The success of FASB’s and the International Accounting Standards Board’s (IASB) joint convergence project which has led to the SEC’s acceptance of IFRS for non-U.S. registrants by 2009 could also lead to unanticipated consequences for IASB.
Arthur Levitt, Jr., former chairman of the SEC, in a Wall Street Journal opinion argues that FASB and the Government Accounting Standards Board (GASB) today are losing their independence and must be reconfigured. He emphasizes the importance of US GAAP to the strength of U.S. capital markets in the global economy, and the need to have relevant standards.
Nicolaisen wants the SEC to permit U.S. companies to replace U.S. GAAP with international accounting standards, MarketWatch.com reports, saying that “a single standard” for worldwide accounting benefits both companies and investors. The single standard might well be the IFRS, according to other panelists, including J. Phillip Jones, director of external reporting at DuPont, because they are more principles-based, CFO.com reports.
An earlier panel recommended that U.S. companies be allowed to choose between the two standards, and John White, director of the SEC’s Division of Corporate Finance, said that SEC Chairman Christopher Cox has hinted that U.S. companies may have this option, CFO.com reports.
Nicolaisen said that he thought it would be a mistake to allow U.S. companies to choose between the two standards.
As an example of the turn to complexity that FASB has taken recently, Levitt cites FAS 133, Accounting for Derivatives, now an “800-page treatise,” which continues to grow.
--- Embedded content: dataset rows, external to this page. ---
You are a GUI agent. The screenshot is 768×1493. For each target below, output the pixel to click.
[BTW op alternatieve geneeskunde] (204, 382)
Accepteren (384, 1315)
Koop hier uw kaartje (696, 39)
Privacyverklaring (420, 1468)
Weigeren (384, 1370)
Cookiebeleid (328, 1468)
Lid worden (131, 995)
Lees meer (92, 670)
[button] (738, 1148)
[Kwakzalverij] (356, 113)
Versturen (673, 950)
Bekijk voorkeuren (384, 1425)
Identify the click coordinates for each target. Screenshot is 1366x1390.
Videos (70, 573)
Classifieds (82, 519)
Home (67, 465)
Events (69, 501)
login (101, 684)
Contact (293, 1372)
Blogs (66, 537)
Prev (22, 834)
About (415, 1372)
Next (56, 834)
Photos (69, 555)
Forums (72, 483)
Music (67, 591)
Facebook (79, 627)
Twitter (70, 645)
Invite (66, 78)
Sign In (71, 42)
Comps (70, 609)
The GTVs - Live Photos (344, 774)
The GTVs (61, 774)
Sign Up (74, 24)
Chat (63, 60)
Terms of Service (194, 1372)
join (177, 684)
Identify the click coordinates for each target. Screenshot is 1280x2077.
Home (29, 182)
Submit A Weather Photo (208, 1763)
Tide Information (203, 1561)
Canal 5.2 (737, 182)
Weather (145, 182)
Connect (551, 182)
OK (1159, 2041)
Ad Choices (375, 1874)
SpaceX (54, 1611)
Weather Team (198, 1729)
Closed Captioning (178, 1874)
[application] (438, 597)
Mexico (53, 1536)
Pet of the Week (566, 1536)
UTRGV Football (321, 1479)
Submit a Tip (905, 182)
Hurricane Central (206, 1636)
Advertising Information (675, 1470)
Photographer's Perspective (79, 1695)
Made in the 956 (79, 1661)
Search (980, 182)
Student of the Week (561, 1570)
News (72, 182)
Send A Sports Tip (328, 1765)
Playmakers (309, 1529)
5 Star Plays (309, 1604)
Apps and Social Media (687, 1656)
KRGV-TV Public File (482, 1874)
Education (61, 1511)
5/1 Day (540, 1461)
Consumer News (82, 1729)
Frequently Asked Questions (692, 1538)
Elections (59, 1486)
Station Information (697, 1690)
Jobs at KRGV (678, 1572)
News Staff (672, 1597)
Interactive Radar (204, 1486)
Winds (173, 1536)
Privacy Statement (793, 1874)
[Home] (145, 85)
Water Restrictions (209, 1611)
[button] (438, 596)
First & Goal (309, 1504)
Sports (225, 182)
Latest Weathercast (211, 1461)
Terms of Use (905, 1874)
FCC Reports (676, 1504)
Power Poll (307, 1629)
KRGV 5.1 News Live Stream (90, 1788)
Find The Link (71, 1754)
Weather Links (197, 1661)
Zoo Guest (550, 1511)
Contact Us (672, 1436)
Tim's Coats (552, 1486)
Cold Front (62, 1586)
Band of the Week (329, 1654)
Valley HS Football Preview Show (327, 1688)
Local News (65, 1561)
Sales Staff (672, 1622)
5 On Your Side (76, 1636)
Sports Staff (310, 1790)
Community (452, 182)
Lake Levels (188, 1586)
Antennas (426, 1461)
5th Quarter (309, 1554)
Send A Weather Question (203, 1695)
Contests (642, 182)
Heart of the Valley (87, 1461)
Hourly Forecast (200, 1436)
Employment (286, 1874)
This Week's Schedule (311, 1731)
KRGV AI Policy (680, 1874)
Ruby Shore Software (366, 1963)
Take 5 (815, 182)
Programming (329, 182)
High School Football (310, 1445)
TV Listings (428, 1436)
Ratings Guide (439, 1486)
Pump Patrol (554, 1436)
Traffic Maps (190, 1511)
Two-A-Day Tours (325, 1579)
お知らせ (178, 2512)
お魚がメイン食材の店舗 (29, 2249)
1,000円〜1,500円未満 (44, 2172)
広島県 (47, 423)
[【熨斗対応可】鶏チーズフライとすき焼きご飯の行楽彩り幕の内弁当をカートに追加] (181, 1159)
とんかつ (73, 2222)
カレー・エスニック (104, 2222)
He sees the influence of lobbying groups and constituency groups weighing on the quality and timing of standards setting at both FASB and GASB.
Although Sarbanes-Oxley created an independent funding mechanism for FASB, both boards still need donations from their constituents, Levitt writes in the Journal. “Congress should also create an independent source of funding for GASB.” He recommends further that “FAF trustees should be appointed by the SEC in an open nomination process.” “The result of these changes should be accounting rules that are less complex and more relevant,” he says. “It’s an approach that we should undertake not only here in the U.S., but among our international standard setters as well.”